7 Surprisingly Logical Reasons Why Women Who Use A Menstrual Cup Are Amazing In Bed
In life we are presented with an endless, brutal smörgåsbord of decisions we must make. One recurring experience most women don't exactly get the luxury of considering: blasting blood from our bodies each month for about three decades of our lives. It's a decidedly un-chill reality. After such a burden is thrust upon us, we next get to plan how to deal with our periods. There are, as we all know a lot of options for taming the monthly mess: tampons, pads, and the mega awesome, Cool Girl option, menstrual cups.

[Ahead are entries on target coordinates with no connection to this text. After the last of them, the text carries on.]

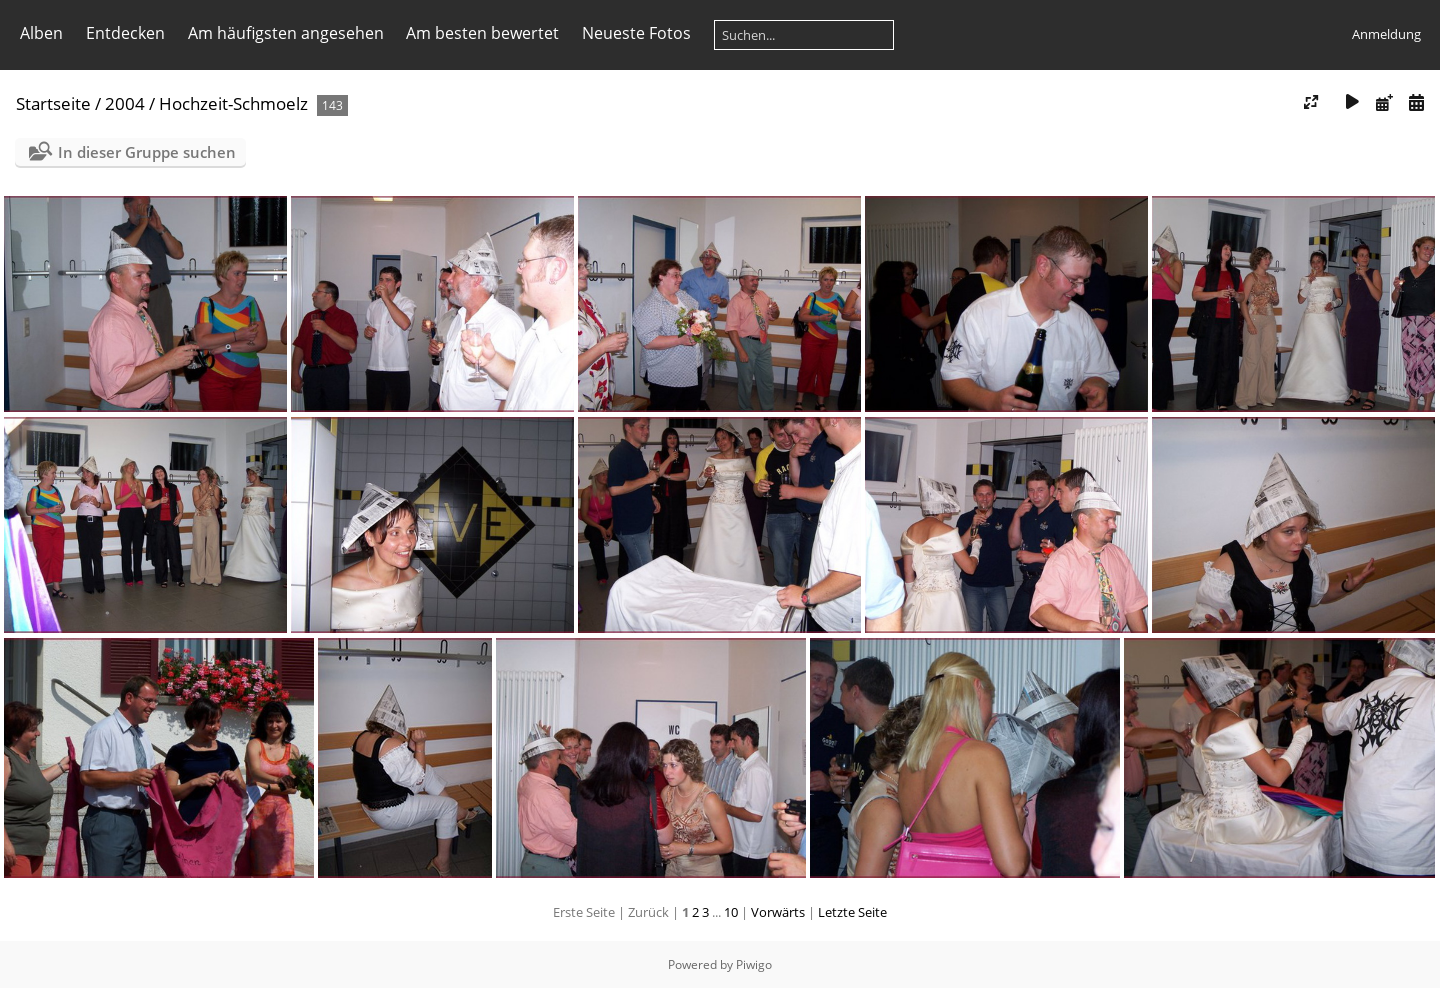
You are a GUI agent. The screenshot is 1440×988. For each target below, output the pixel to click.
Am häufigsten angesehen (286, 33)
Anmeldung (1386, 34)
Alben (41, 33)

For no real reason I can determine, a lot of people find menstrual cups mysterious or downright off-putting. First, a little reminder on the background of these wonder items: They are little bell-shaped silicone cups that get inserted into your vagina, resting against your cervix, catching all the stuff your baby-free oven expels. When it's full, you remove it via the stem at the bottom of the cup. Unlike tampons or pads, the cup collects the flow as opposed to absorbing it. If you're still morbidly curious about how this works, peep this instructional video. It's pretty interesting stuff.
As you are likely already aware, there are a heap of awesome benefits to using cups over other products: They're much more Earth-friendly than disposable options, they're reusable and save money, for starters, and most importantly, they have the potential to dramatically improve the overall quality of your sex life. Seriously, hear me out. Here are seven completely valid reasons why people who use a menstrual cup end up being infinitely better in bed:
They're comfortable with their own body
Jamming a tamp' doesn't demand much in the way of getting all up in your own business. You can kinda shoot it into place without even much leaning involved. Point being, other period products don't necessitate a women getting up close and personal with their bodies. Many of the women I talk with about menstrual cups find the insertion the most troubling aspect... but why? Assuming you're sexually active (currently or ever), other folks have become acquainted with your crotch. If you have an active solo sex life, you've possibly been all up in there. Women who regularly cup it up know this isn't a big deal, and as a result, probably feel more in touch with all her parts.
No matter what experience gives someone a greater degree of comfort with their own body, they are undoubtedly going to be more open and fun to have sex with.
Their vaginal muscles are most definitely toned
To even keep the cup in your body and doing its dang thing, you need decent vaginal muscles. Essentially, menstrual cup users get down with five days' worth of kegels a month. Without even really trying/noticing. There are decidedly positive consequences for your pelvic muscles.
They have more control over their vaginal muscles
For insertion, you have to chill. As in, actually relax your vaginal muscles to fold the cup into a C-shape and get into your vagina. Once it's in, wearers must simultaneously tighten muscles and pull the cup's stem to get the adequate suction going so it can do its job. For many, it takes a lot of practice to nail this kind of command. But once you know, you know.
They're more likely to reach orgasm
Women traditionally have a tougher time hitting their climax. But for those who have those buff muff muscles, the contractions that make you orgasm are more intense and getting there is a helluva lot easier. (Not to mention, those contractions can feel pretty effing great if your partner happens to have a penis and that penis happens to be inside of you when you orgasm.)
They're less likely to experience dryness
This applies mostly to sex during their cycle. As a rule, the cotton in tampons can cancel out the vagina's naturally-occurring lubrication as you prepare to get down. Since cups collect as opposed to absorb one's flow, an arid Area 51 isn't an issue. (Side note: If vaginal dryness is a persistent problem for you, know that it's common and there's hope in finding a remedy that works.)
They're actual adults
Did you know a significant number of real human adults are afraid to use the word vagina? VAGINA!!! That wasn't hard. It isn't Voldemort. It's so weird how society throws mad shade at a woman who is in touch with her body and unafraid to discuss it. Since cup users are used to interacting with their own equipment intimately each month, I can't see how they'd have a problem calling it what it is. Nothing is sexy about a partner who can't refer to their own sex parts by their proper name without giggling. Not saying this needs to enter the actual bedroom vernacular (vagina isn't the hottest type of dirty talk), but, um, we're grown-ups. Yeah?
They're probably up for an adventure
The most primitive version of the bell-shaped cup was patented way the hell back in the '30s. Even though the most recent iteration of cups have been on pharmacy shelves since 1987, tampons still reign monarch over the menstrual product industry (with pads as runner-up) for women under 41. I don't know why cups remain an "alternative" product or whatever. They're clearly the best. Regardless, those who opt for this less-popular option have a true pioneer, adventurous spirit — and that translates into other areas of life too. They're not afraid... are you?